Вот он и всматривается в Будущее – старик, чем-то подобный античным старцам и дедам с хутора Плиски, одновременно мудрец и дитя, «гениальный старый ребенок», как назвал его Толстой. Всматривается тревожно и уверенно, ласково и строго, пристально и со светлой надеждой всматривается – что-то будет?..
Что есть истина
Я люблю людей, верю, что они хорошие, и никакие промахи меня не излечат. Я лучше человека ничего не знаю и буду всегда верить: все, что моя радость, мое счастье, мое знание, – все от людей…

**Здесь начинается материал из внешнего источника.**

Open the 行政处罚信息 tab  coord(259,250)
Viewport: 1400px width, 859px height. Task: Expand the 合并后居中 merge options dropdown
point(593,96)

Десять лет и одно мгновение
Старые часы пробили двенадцать раз.
Наступил тысяча восемьсот девяносто четвертый год.
В доме никого не было.
Николай Николаевич надел поверх вязаной фуфайки поношенный темно-красный халат, прошел в мастерскую.

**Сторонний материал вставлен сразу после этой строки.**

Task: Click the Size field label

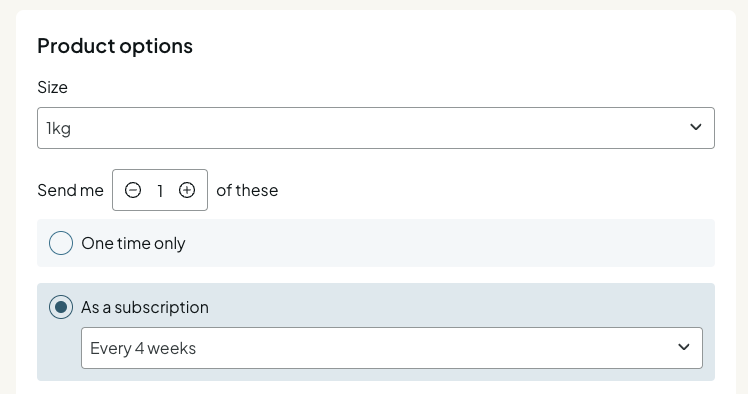Action: point(52,87)
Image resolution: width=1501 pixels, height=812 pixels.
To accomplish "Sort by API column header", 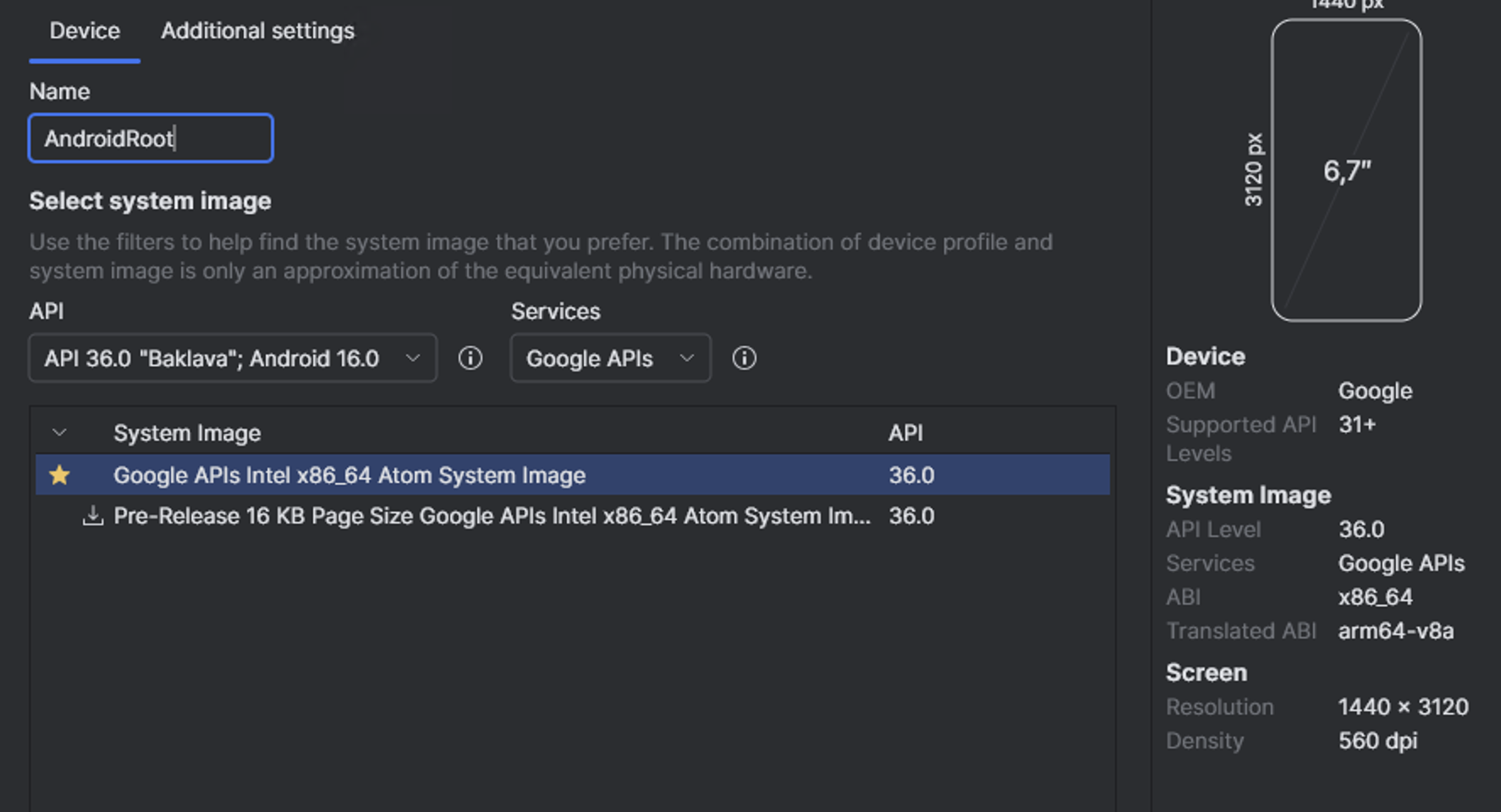I will 905,433.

В мастерской было холодно. Прямо над головой, в верхнем окне, висел месяц. Лунный свет, голубовато-белый, как разбавленное молоко, струился в комнату, длинным прямоугольником растекся на полу. Николай Николаевич задрал голову: в морозном густо-синем небе месяц сиял ясно и радостно. Должно быть, и нынче какой-нибудь франтоватый черт, пролетая сквозь трубу Солохиной хаты, зацепился ладанкой и упустил обратно на небо украденный месяц. Николай Николаевич вспомнил Гоголя и засмеялся.
Ему было весело. Он не знал, что с первым ударом старых часов начался последний год его жизни. Впрочем, знай он это, ему, наверно, все равно было бы весело: сегодня, хотя нет, уже вчера, он закончил картину, которая десять лет жила в нем, не давала покоя, – и получилась сильнее, чем он сам ожидал.